Exercise goal: Print the lines that run from the line with "Screen dimensions: 1024x733" to the line with "Given: Click the GitHub logo in header", keeping both end lines, exactly as they appear in the entries below, and nothing else.

______________________________

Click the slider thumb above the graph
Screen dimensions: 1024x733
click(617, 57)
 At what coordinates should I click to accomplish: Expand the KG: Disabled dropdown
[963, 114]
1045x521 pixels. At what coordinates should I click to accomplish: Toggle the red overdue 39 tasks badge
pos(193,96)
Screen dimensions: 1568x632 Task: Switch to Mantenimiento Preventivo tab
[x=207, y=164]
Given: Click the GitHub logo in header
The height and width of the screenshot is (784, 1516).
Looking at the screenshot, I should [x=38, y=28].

______________________________

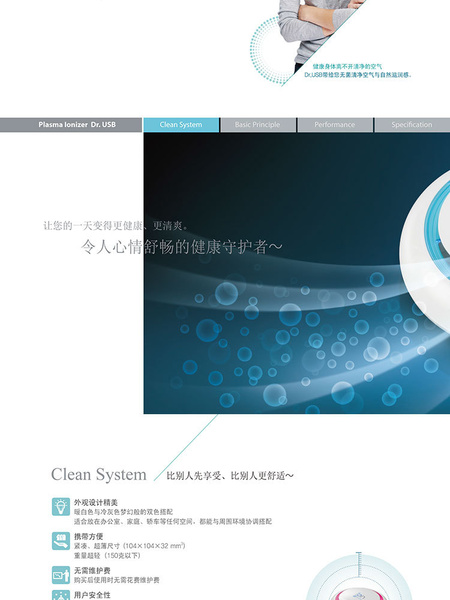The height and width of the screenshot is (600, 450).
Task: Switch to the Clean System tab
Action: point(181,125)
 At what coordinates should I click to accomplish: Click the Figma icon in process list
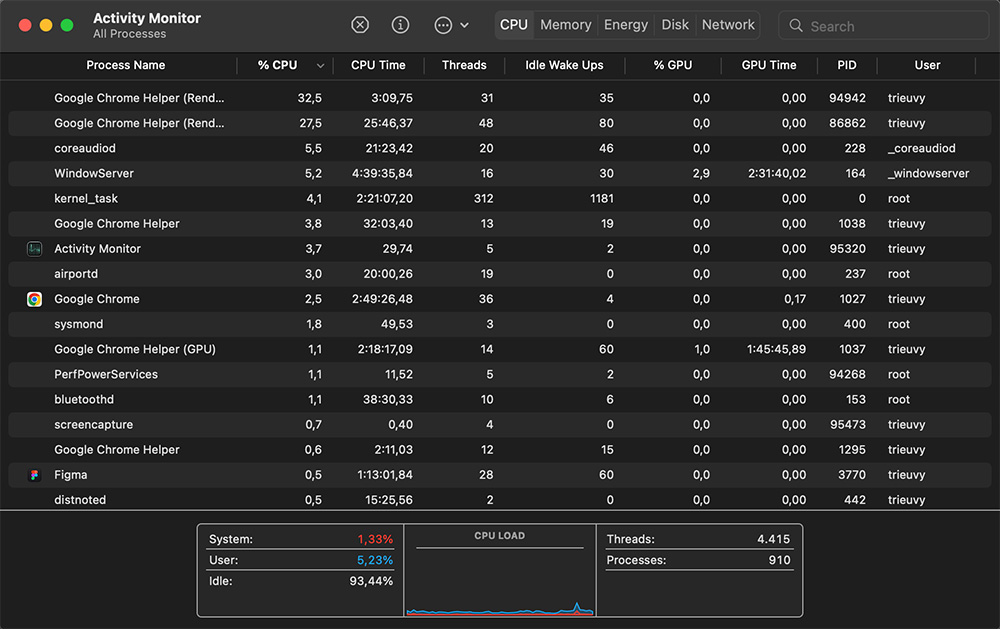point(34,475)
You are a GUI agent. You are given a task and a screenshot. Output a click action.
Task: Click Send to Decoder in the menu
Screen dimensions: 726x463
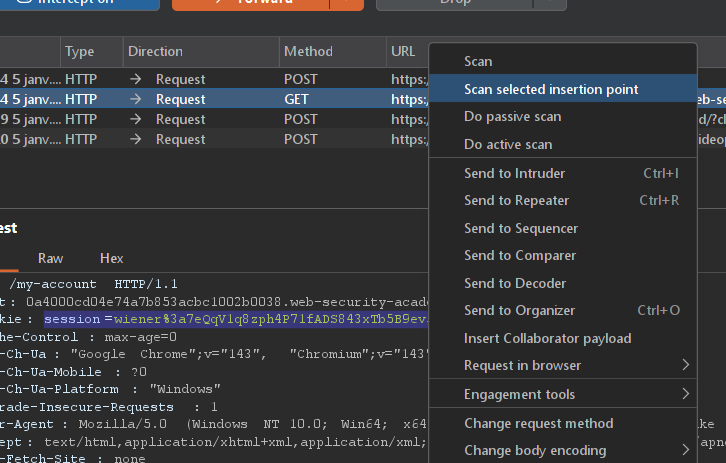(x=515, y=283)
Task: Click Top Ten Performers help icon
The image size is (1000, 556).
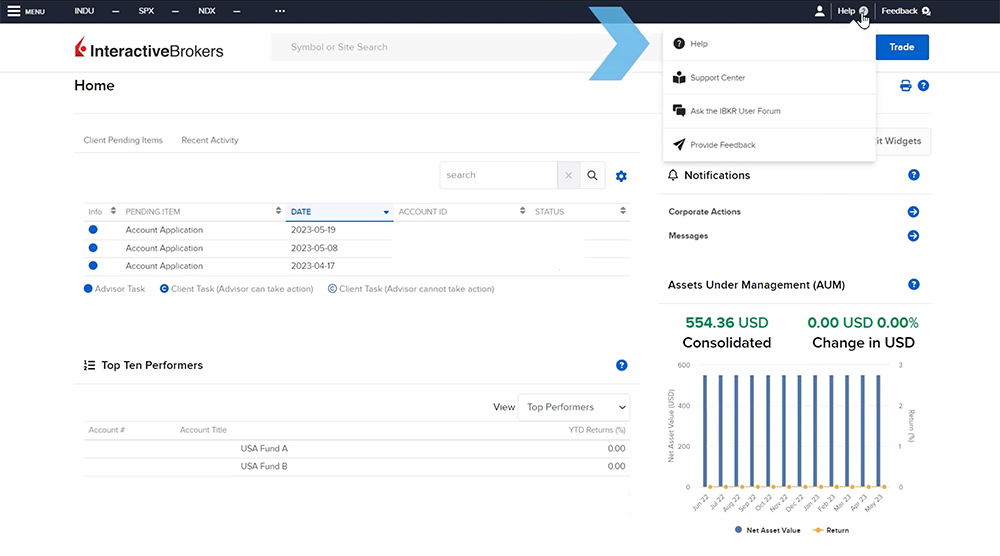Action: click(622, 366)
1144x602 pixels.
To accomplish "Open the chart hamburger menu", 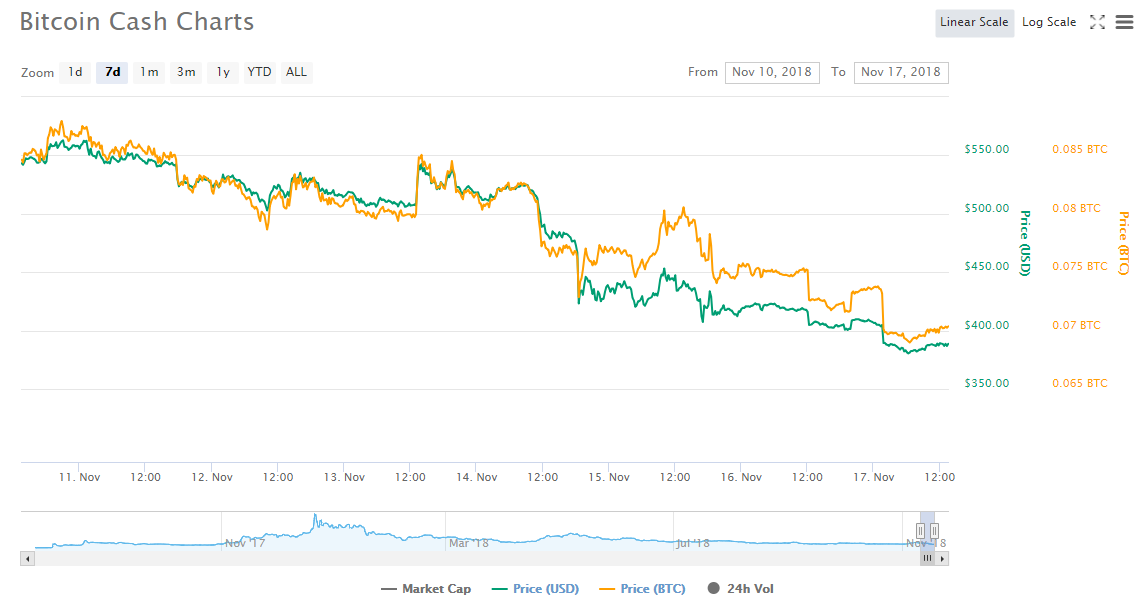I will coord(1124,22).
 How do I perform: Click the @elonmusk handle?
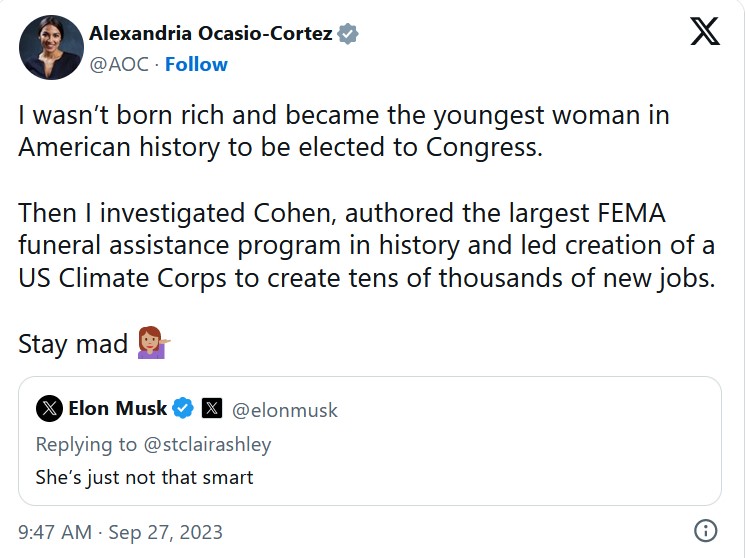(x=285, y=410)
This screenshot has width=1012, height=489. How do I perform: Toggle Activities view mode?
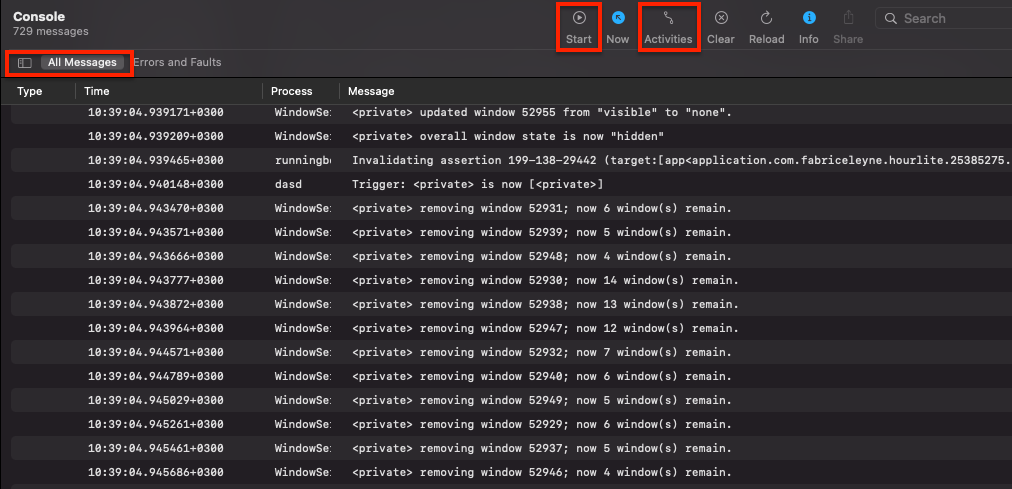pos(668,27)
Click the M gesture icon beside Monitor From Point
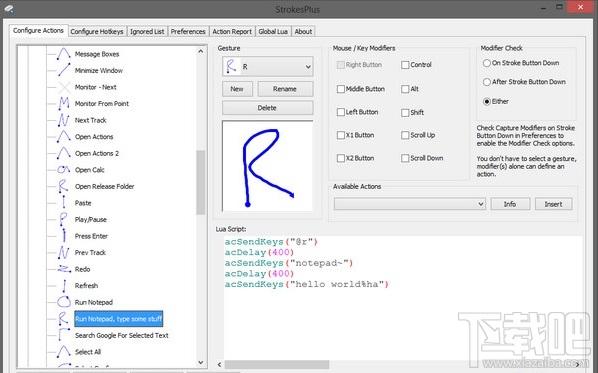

______________________________

Completed exercise:
Screen dimensions: 1024x733
click(617, 57)
 At what coordinates should I click to accomplish: Expand the KG: Disabled dropdown
[963, 114]
1045x521 pixels. At what coordinates should I click to accomplish: Toggle the red overdue 39 tasks badge
pos(193,96)
Screen dimensions: 1568x632 Task: Switch to Mantenimiento Preventivo tab
[x=207, y=164]
Given: Click the GitHub logo in header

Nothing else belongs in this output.